# TEXTAUSZUG
((

Kulturbauten seien nicht nur Steine, sondern sie seien Gehäuse, sagte Weimer. (Archivbild)
Kulturbauten seien nicht nur Steine, sondern sie seien Gehäuse, sagte Weimer. (Archivbild) Foto: Fabian Sommer/dpa

Berlin (dpa) – Mit einer Millionensumme unterstützt der Bund die Sanierung mehrerer Kulturbauten in Deutschland. Sie wollten «Deutschlands Kulturbauten von Nord bis Süd aus allen Jahrhunderten und allen Kulturepochen zum Leuchten bringen», sagte Kulturstaatsminister Wolfram Weimer (parteilos) in Berlin, wo er Förderbescheide für mehrere Projekte in Höhe von insgesamt 35 Millionen Euro überreichte.

Gefördert werden zum Beispiel die Sanierung des Glockenturms der Kaiser-Wilhelm-Gedächtniskirche in Berlin, das Museum für Hamburgische Geschichte und das Museum Cloppenburg in Niedersachsen.

))

[Auszüge aus einem Datensatz]
((

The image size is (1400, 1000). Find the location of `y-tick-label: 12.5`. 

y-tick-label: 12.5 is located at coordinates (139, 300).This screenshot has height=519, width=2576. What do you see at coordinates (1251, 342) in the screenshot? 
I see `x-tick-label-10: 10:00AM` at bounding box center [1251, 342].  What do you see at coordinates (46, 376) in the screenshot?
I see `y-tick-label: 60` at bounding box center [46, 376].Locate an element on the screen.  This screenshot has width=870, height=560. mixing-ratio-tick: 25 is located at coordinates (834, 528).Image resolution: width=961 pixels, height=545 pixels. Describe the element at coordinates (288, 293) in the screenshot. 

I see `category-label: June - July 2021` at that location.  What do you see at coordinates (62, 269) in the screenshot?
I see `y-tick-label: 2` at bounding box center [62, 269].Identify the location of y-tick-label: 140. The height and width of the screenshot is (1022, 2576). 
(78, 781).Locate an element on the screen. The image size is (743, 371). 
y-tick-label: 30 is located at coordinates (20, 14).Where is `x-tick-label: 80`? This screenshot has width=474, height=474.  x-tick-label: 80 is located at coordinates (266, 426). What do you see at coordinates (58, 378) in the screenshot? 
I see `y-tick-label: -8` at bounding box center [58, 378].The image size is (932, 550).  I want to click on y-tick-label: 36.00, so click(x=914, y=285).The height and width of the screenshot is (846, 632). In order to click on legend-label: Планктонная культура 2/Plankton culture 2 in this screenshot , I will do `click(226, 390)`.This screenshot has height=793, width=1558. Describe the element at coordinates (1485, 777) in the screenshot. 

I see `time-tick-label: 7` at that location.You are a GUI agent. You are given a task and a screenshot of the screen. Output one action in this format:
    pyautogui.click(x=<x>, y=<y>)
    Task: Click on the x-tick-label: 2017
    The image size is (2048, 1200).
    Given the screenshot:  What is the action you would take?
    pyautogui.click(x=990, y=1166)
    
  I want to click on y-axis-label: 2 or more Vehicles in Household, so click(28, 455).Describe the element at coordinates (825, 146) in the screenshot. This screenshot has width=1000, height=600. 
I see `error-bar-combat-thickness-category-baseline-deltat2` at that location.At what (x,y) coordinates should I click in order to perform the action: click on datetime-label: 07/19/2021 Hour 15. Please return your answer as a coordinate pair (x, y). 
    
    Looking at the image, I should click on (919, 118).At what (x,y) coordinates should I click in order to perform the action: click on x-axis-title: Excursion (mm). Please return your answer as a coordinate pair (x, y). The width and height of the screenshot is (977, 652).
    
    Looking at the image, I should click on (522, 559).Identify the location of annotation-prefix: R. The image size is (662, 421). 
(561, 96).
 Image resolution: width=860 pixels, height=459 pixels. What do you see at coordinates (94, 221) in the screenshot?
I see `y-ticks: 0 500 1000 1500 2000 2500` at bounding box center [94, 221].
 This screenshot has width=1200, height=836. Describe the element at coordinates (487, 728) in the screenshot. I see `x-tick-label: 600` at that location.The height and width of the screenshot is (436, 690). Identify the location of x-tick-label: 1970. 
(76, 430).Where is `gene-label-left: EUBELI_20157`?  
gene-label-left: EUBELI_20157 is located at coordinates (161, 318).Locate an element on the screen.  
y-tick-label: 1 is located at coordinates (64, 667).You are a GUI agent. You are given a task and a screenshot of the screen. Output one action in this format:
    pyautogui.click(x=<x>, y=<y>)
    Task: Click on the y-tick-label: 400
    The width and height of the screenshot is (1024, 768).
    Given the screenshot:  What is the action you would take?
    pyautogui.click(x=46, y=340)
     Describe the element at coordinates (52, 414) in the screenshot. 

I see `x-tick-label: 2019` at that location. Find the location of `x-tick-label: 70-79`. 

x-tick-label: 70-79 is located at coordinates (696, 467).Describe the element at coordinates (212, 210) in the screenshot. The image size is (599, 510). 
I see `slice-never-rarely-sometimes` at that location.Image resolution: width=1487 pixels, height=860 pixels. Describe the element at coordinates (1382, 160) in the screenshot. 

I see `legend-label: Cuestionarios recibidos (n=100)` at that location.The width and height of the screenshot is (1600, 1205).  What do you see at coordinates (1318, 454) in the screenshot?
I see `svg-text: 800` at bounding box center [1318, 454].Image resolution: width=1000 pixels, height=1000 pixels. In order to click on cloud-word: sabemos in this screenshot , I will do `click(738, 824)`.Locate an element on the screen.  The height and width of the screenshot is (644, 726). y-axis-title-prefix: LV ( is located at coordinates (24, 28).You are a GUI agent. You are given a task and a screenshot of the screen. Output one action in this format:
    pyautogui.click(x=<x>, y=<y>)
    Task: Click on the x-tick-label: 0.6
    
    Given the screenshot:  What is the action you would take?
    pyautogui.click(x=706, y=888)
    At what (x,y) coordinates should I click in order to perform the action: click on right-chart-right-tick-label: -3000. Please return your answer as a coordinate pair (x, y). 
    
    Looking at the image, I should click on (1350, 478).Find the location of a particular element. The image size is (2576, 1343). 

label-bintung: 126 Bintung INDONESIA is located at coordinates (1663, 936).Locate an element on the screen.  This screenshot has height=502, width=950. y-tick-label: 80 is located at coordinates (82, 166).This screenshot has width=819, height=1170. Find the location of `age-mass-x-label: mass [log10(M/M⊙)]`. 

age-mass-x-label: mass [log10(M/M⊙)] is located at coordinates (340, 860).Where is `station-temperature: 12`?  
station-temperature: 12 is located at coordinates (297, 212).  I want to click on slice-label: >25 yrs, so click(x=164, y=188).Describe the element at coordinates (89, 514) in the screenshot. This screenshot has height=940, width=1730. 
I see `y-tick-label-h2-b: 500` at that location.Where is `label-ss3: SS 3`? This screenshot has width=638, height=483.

))

# AUFGABEN
A. Nenne alle Vorhaben, die der Textauszug über die Förderung von Kulturbauten als Beispiele für geförderte Projekte aufführt.
B. Führe den Textauszug über die Förderung von Kulturbauten nach seinem letzten Satz weiter.
Die Auflistung wird hier nicht gebraucht.

# SCHRIFTLICHE ANTWORTEN
A.
- die Sanierung des Glockenturms der Kaiser-Wilhelm-Gedächtniskirche in Berlin
- das Museum für Hamburgische Geschichte
- das Museum Cloppenburg in Niedersachsen

B.
In Mecklenburg-Vorpommern wird das Otto-Lilienthal-Museum unterstützt, das in die Nikolaikirche in Anklam umzieht und eine neue Ausstellung bekommen soll. In Leipzig werden das Haus der Festivals und die Schaubühne Lindenfels unterstützt. Geld gibt es auch für die Sanierung des Alten Kasinos im hessischen Melsungen und des OIKOS Katharinenspitals in Regensburg.

«Gehäuse unserer Identität»

Kulturbauten seien nicht nur Steine, sondern sie seien Gehäuse, sagte Weimer. «Sie sind Gehäuse unserer Herkunft, sie sind Gehäuse unserer Identität.» Sie zeigten immer auch, was eine Gesellschaft wichtig nehme und ausmache. Das Geld stammt aus dem Förderverfahren «KulturInvest». Bislang seien im Rahmen des Programms mehr als 200 Maßnahmen mit knapp einer Milliarde Euro aus dem Kulturhaushalt bewilligt worden, hieß es in der Mitteilung.